Tape width: 12.7 mm (1/2")
Features: May be the most recognized and used videotape format ever. As a cassette based machine, found widespread use amongst the consumer starting in the late 1970s.
Videotape longevity: Unknown.
Notes on the VHS format... In the early days of ½” home recorders, Sony Betamax was the first to the market in 1975, with VHS following in 1976. Many considered Betamax superior in quality, but VHS could offer longer recording time and faster rewind. The VHS format was licensed to many more manufacturers than Betamax. By the 1980s, VHS was the dominant seller.
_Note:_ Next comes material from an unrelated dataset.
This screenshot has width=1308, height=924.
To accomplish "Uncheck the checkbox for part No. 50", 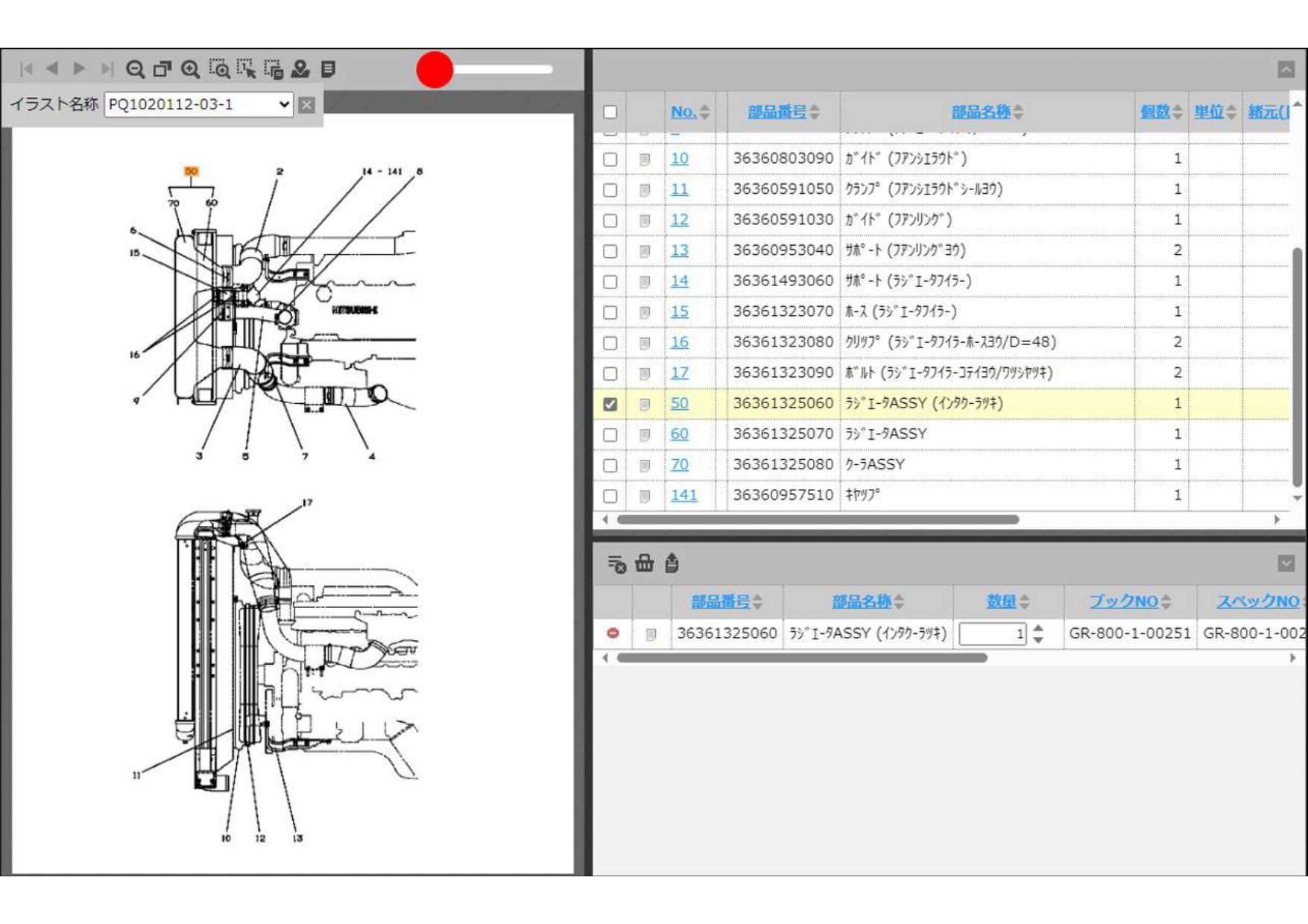I will (610, 404).

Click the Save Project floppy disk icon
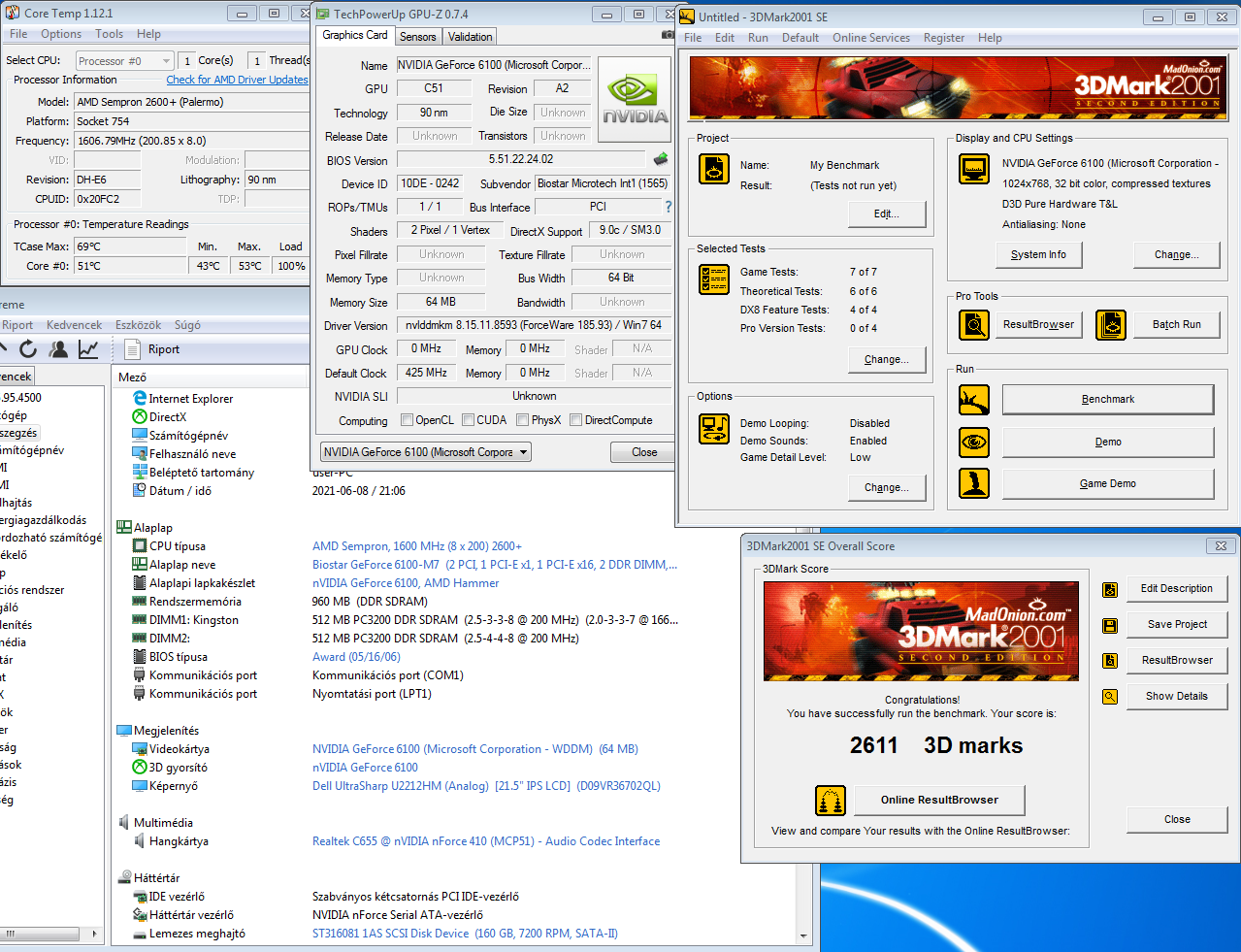(1109, 625)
Even Sony began to manufacture VHS machines in 1988.
VHS may not be known as a high quality recording scheme, but it certainly became widely accepted for consumer recording tasks. Educational, industrial, and even broadcasters used VHS in a variety of settings. Over the years, various improvements enhanced the quality of video (VHS HQ, SVHS) and audio (stereo linear tracks, Hi-Fi). D-VHS was a digital video format version made available in the late 1990’s, and ADAT provided a means of recording multiple tracks of digital audio on a VHS cassette.
The VHS cassette was the basis for continued product development, such as the “M” format and MII.
As existing VHS tapes begin to age, and VHS machines become less and less available, the vast amount of television programming and home recordings residing on VHS may be at risk. This may be particularly problematic with consumer recordings that may not be currently properly stored or cared for, thereby possibly accelerating the deterioration of the tapes themselves. With proper care and handling of VHS, augmented with time base correction and image improvements, VHS material can, in most cases, be migrated to new media with excellent results.